PROBLEM TO WORK ON
In the listing that follows, locate the line containing "This screenshot has width=1904, height=1001." and the line containing "Screen dimensions: 901x402". Retype exactly those two lines and every line between them, and nothing more.
RECORDS SHOWN Block Start
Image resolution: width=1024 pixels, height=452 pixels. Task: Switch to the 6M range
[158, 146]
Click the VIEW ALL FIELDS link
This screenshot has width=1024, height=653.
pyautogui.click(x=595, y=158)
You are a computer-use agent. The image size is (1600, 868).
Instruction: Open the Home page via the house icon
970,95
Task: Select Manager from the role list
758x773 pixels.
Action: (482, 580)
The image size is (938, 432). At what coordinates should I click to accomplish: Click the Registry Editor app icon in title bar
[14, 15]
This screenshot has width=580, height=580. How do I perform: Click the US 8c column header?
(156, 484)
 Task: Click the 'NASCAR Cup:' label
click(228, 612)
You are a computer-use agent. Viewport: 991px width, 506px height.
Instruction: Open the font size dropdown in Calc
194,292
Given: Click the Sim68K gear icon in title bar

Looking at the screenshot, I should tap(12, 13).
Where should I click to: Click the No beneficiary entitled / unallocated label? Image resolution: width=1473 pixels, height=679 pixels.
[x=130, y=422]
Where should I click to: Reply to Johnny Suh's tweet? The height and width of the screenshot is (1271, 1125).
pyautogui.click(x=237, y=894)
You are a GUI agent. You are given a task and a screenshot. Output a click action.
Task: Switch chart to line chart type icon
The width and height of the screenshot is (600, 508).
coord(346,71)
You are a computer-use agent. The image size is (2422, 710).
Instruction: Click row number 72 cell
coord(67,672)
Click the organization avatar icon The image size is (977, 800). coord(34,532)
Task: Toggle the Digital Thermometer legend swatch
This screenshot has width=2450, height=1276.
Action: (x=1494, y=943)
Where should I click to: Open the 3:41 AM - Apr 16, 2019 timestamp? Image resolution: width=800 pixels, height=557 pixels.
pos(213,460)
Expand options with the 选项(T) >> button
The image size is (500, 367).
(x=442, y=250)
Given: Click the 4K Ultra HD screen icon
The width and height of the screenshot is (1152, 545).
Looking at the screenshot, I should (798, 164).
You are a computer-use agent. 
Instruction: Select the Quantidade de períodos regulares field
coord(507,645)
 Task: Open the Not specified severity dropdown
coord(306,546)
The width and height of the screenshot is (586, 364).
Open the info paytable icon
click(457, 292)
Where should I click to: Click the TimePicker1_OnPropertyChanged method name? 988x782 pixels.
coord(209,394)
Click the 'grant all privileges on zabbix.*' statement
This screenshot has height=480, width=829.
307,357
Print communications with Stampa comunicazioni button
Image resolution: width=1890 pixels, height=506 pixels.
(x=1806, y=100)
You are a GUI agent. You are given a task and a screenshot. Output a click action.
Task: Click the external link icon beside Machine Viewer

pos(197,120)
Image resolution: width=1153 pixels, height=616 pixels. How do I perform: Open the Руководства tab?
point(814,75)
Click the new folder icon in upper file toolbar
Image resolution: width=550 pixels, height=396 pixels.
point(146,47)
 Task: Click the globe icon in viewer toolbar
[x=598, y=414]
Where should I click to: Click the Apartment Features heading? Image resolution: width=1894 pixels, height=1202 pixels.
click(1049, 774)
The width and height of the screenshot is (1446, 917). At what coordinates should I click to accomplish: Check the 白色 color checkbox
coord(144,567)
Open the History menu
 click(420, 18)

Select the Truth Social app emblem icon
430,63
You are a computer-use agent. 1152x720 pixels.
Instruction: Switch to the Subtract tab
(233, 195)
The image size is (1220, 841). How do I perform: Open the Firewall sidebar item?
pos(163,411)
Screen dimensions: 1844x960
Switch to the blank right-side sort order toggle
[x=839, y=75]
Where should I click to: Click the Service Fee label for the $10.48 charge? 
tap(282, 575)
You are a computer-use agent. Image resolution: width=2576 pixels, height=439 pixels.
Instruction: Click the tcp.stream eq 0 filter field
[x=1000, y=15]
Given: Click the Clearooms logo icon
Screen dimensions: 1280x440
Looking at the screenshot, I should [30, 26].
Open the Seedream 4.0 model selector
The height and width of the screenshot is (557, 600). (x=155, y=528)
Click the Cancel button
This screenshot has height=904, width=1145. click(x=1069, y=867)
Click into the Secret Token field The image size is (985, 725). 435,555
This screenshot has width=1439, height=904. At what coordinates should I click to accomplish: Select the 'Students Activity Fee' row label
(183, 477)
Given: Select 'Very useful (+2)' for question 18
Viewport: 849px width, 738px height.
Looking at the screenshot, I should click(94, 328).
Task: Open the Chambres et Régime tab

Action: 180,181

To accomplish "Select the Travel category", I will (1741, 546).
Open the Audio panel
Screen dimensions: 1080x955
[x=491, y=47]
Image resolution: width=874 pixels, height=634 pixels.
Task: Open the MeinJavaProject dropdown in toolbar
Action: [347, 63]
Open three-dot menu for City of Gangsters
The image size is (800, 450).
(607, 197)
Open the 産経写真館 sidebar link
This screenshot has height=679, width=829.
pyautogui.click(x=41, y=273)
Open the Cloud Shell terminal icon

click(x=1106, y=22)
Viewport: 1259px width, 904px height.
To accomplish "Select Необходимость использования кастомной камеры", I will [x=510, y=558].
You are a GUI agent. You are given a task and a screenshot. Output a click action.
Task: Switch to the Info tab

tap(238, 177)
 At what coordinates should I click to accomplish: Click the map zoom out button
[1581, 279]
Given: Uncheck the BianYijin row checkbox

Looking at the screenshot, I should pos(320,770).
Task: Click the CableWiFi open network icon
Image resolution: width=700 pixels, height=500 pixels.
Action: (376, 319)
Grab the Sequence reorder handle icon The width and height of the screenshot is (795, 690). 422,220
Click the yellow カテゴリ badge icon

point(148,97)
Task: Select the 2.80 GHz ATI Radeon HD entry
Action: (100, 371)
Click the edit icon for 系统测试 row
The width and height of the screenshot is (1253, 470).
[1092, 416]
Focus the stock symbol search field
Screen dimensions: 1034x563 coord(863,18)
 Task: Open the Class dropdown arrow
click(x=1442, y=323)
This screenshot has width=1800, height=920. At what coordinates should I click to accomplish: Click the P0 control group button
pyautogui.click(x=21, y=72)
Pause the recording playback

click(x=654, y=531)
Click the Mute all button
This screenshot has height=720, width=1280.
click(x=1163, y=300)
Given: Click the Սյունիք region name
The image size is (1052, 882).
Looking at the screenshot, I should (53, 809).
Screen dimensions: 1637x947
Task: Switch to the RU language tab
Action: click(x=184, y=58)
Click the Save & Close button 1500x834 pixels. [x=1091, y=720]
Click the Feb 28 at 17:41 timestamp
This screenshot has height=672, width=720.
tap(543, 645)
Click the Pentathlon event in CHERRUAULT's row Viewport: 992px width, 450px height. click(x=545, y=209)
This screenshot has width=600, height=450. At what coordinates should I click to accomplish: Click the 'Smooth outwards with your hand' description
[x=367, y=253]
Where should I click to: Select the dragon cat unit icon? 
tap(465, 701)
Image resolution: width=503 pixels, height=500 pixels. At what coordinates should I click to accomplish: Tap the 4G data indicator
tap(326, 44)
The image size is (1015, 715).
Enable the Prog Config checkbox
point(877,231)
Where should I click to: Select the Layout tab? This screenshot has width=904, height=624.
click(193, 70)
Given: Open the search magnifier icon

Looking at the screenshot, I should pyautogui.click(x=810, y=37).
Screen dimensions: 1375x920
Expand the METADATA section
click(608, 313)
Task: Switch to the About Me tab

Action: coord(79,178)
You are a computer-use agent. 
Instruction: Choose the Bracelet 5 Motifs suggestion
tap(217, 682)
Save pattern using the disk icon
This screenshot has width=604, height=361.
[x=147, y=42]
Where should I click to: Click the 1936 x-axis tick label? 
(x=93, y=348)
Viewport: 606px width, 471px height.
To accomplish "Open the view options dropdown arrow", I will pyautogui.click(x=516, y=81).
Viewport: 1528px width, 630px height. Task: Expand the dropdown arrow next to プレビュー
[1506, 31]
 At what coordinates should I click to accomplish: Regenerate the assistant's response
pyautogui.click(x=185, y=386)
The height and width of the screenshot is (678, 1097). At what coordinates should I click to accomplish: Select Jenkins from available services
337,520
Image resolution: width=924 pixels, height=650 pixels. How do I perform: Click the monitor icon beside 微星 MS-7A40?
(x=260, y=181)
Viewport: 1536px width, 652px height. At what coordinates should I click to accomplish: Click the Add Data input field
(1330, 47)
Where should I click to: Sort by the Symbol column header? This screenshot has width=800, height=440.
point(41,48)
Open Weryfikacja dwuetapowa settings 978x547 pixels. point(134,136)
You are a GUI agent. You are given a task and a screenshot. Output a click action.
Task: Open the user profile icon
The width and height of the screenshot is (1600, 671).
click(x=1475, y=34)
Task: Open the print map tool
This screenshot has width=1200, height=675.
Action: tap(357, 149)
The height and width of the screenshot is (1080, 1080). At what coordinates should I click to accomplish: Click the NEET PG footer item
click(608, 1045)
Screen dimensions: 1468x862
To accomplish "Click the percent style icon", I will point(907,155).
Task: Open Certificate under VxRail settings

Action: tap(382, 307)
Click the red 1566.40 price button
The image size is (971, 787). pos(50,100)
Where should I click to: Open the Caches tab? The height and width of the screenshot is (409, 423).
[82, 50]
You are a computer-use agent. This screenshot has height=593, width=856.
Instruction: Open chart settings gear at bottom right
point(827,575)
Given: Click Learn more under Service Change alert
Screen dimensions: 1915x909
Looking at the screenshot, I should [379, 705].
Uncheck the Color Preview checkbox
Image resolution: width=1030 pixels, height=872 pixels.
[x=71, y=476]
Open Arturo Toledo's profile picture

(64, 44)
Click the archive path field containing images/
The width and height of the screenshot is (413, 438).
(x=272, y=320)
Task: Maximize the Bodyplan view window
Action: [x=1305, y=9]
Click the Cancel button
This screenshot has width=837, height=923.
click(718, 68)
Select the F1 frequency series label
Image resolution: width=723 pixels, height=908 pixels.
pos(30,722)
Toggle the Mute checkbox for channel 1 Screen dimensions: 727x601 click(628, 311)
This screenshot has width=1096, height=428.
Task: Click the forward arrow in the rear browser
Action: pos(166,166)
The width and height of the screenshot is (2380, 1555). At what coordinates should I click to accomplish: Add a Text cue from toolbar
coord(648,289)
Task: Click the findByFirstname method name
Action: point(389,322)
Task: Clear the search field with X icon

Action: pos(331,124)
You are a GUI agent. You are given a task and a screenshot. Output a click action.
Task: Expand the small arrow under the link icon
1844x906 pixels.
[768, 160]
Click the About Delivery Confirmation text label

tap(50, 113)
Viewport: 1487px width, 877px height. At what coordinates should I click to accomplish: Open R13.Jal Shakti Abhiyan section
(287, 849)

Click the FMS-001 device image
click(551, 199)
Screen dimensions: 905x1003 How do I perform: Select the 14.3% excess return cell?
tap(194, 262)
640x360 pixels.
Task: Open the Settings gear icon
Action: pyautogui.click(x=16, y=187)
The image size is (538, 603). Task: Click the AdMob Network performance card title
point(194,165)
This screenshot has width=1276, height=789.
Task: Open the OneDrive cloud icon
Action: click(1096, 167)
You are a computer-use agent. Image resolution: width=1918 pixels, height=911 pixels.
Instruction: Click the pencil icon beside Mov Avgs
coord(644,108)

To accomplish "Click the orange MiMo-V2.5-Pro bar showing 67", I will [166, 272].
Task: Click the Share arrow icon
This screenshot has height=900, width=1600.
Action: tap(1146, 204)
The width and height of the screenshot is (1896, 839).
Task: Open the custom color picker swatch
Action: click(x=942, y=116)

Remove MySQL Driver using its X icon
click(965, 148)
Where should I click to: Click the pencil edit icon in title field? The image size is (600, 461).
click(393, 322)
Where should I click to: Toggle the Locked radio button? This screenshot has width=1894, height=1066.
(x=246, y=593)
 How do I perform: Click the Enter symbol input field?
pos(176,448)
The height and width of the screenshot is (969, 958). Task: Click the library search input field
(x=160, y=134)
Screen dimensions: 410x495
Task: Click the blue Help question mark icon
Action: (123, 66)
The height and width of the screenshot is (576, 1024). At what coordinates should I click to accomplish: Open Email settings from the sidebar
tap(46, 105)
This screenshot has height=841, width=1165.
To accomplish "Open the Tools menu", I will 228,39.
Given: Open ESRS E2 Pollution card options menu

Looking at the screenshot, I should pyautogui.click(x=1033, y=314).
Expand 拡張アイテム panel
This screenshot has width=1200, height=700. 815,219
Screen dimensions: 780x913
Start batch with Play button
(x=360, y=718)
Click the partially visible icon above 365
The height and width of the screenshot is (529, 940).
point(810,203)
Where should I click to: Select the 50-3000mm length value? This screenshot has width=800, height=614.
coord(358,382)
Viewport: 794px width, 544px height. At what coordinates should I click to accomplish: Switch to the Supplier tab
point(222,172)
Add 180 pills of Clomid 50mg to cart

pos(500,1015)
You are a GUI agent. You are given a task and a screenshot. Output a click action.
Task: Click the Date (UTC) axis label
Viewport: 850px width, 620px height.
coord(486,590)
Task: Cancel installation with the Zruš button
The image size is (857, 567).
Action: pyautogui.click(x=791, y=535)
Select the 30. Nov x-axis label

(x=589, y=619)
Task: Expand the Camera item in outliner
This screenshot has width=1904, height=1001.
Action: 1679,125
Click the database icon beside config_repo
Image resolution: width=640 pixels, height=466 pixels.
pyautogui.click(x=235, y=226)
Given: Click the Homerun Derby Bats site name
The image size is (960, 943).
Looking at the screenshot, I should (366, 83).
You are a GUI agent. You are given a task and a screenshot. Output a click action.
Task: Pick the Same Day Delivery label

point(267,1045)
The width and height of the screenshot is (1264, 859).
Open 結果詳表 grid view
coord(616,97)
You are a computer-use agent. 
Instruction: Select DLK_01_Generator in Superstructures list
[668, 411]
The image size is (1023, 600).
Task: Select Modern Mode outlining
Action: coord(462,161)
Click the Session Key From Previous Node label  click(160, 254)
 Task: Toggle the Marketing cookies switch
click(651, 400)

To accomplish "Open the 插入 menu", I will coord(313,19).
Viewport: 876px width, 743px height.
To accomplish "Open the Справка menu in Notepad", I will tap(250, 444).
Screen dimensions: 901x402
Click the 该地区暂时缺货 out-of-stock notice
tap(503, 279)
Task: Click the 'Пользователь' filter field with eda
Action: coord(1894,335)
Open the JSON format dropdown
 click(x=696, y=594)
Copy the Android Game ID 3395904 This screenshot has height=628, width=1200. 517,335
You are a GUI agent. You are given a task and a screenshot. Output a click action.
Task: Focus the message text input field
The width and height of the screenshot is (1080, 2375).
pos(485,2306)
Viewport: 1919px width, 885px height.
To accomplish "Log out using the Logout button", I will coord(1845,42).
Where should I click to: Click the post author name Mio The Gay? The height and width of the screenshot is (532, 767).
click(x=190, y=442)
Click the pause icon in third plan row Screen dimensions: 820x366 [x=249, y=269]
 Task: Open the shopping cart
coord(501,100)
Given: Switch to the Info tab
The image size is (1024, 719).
RECORDS SHOWN Block End
ANSWER TO THIS PROBLEM
This screenshot has width=1904, height=1001.
Action: 1679,125
Click the database icon beside config_repo
Image resolution: width=640 pixels, height=466 pixels.
pyautogui.click(x=235, y=226)
Given: Click the Homerun Derby Bats site name
The image size is (960, 943).
Looking at the screenshot, I should (366, 83).
You are a GUI agent. You are given a task and a screenshot. Output a click action.
Task: Pick the Same Day Delivery label

point(267,1045)
The width and height of the screenshot is (1264, 859).
Open 結果詳表 grid view
coord(616,97)
You are a computer-use agent. 
Instruction: Select DLK_01_Generator in Superstructures list
[668, 411]
The image size is (1023, 600).
Task: Select Modern Mode outlining
Action: coord(462,161)
Click the Session Key From Previous Node label  click(160, 254)
 Task: Toggle the Marketing cookies switch
click(651, 400)

To accomplish "Open the 插入 menu", I will coord(313,19).
Viewport: 876px width, 743px height.
To accomplish "Open the Справка menu in Notepad", I will tap(250, 444).
Screen dimensions: 901x402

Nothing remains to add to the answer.